L’Espagne s’interroge sur les bienfaits, voire le bien-fondé de la monarchie, alors que le pays traverse une grave crise économique et sociale. L’abdication du roi Juan Carlos 1er au profit de son fils Felipe VI le 18 juin 2014, accueillie avec soulagement par une grande majorité d’Espagnols, peut-elle être de nature à rallier de jeunes générations qui n’ont pas vécu la sortie du franquisme où le roi a joué un rôle central ?

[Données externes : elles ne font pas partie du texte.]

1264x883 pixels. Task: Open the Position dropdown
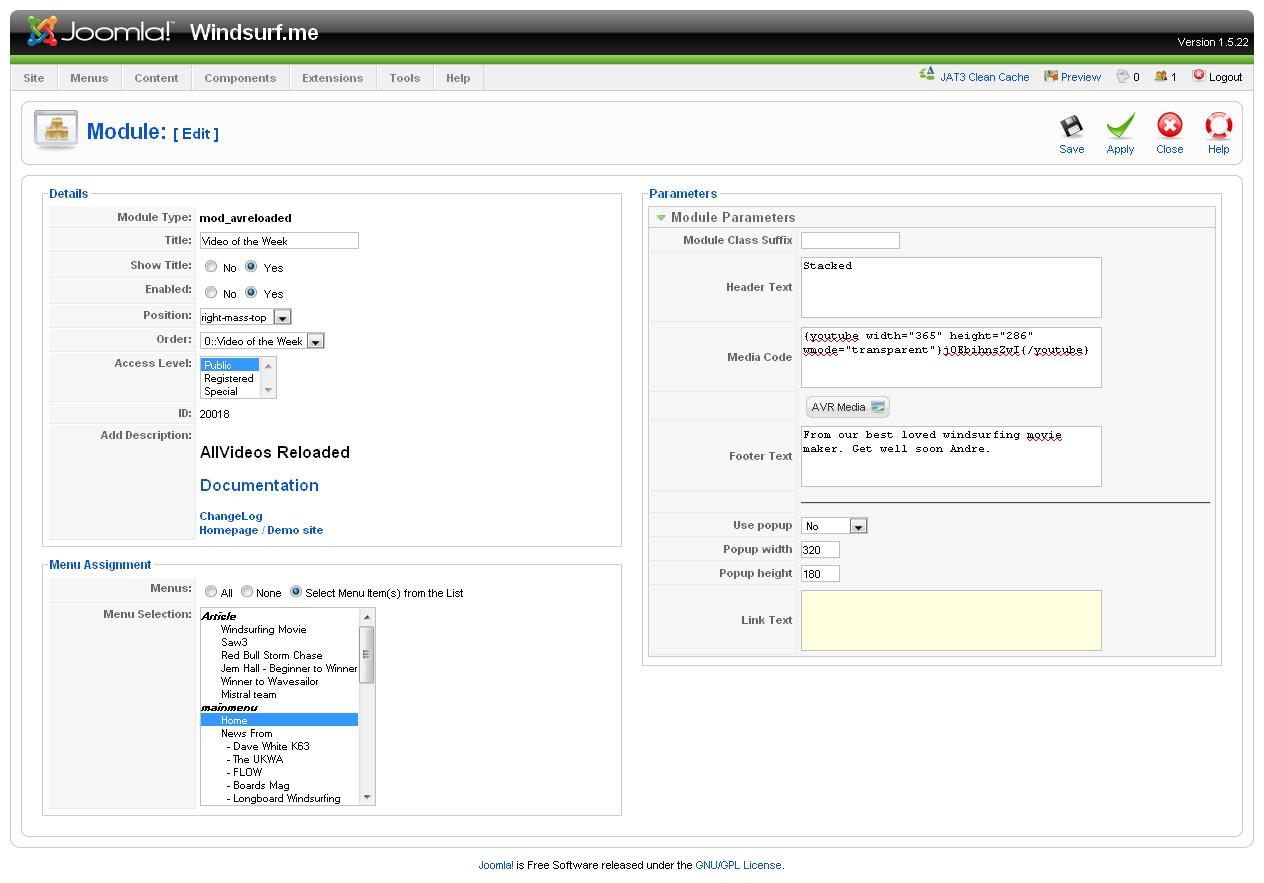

Espagne. Felipe VI au chevet d’une monarchie à bout de souffle

 Marc Prieto* et Sébastien Prieto** 

Madrid, 18 juin 2014. Juan Carlos Ier de Bourbon, 78 ans, à la tête de la monarchie espagnole depuis 1975, abdique au profit de son fils Felipe. La décision n’a pas été une surprise totale pour les Espagnols. Face à une crise économique et sociale des plus profondes sévissant depuis 2008, l’État espagnol et ses institutions sont fragilisés. La monarchie n’est pas épargnée par le climat de défiance généralisé envers les élites politiques, bancaires et entrepreneuriales du pays. Dans cette jeune démocratie (la Constitution date de 1978), cet événement marque un tournant. Ce passage de témoin entre générations marque aussi le retrait d’un homme qui fut un acteur essentiel lors du processus de transition démocratique entamé à la mort en 1975 de Franco, figure emblématique de la dictature mise en place en 1939.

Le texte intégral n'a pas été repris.